(Source data)
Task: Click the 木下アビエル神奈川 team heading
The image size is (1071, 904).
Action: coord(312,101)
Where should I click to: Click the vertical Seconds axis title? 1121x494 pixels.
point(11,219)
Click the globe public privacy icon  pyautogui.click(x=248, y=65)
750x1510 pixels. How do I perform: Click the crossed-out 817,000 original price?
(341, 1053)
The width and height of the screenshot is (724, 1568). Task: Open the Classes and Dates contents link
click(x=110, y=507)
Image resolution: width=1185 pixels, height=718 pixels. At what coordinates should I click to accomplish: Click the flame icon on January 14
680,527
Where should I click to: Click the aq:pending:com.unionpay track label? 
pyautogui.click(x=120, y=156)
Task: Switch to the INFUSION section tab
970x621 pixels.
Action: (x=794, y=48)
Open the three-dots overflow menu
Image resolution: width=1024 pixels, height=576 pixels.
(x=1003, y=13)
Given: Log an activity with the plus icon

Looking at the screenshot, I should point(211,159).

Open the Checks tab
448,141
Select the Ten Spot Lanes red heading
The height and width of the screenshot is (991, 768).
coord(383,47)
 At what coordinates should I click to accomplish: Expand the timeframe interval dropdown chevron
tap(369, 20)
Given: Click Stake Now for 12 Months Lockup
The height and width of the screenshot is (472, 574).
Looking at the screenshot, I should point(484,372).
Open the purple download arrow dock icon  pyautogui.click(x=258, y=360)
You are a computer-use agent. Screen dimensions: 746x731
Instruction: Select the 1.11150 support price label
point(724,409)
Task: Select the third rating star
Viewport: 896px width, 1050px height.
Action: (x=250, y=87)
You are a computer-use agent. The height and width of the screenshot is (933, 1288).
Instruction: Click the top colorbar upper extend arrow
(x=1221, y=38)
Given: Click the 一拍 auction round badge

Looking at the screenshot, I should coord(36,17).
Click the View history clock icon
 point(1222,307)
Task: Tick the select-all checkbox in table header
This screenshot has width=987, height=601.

> [Problem to solve]
Beginning at the line with "Image resolution: width=1185" and ending at the last line of the entries, print every line exactly.

> [Result]
Image resolution: width=1185 pixels, height=718 pixels. At what coordinates should I click to accomplish: Click the flame icon on January 14
680,527
Where should I click to: Click the aq:pending:com.unionpay track label? 
pyautogui.click(x=120, y=156)
Task: Switch to the INFUSION section tab
970x621 pixels.
Action: (x=794, y=48)
Open the three-dots overflow menu
Image resolution: width=1024 pixels, height=576 pixels.
(x=1003, y=13)
Given: Log an activity with the plus icon

Looking at the screenshot, I should point(211,159).

Open the Checks tab
448,141
Select the Ten Spot Lanes red heading
The height and width of the screenshot is (991, 768).
coord(383,47)
 At what coordinates should I click to accomplish: Expand the timeframe interval dropdown chevron
tap(369, 20)
Given: Click Stake Now for 12 Months Lockup
The height and width of the screenshot is (472, 574).
Looking at the screenshot, I should point(484,372).
Open the purple download arrow dock icon  pyautogui.click(x=258, y=360)
You are a computer-use agent. Screen dimensions: 746x731
Instruction: Select the 1.11150 support price label
point(724,409)
Task: Select the third rating star
Viewport: 896px width, 1050px height.
Action: (x=250, y=87)
You are a computer-use agent. The height and width of the screenshot is (933, 1288).
Instruction: Click the top colorbar upper extend arrow
(x=1221, y=38)
Given: Click the 一拍 auction round badge

Looking at the screenshot, I should coord(36,17).
Click the View history clock icon
 point(1222,307)
Task: Tick the select-all checkbox in table header
This screenshot has width=987, height=601.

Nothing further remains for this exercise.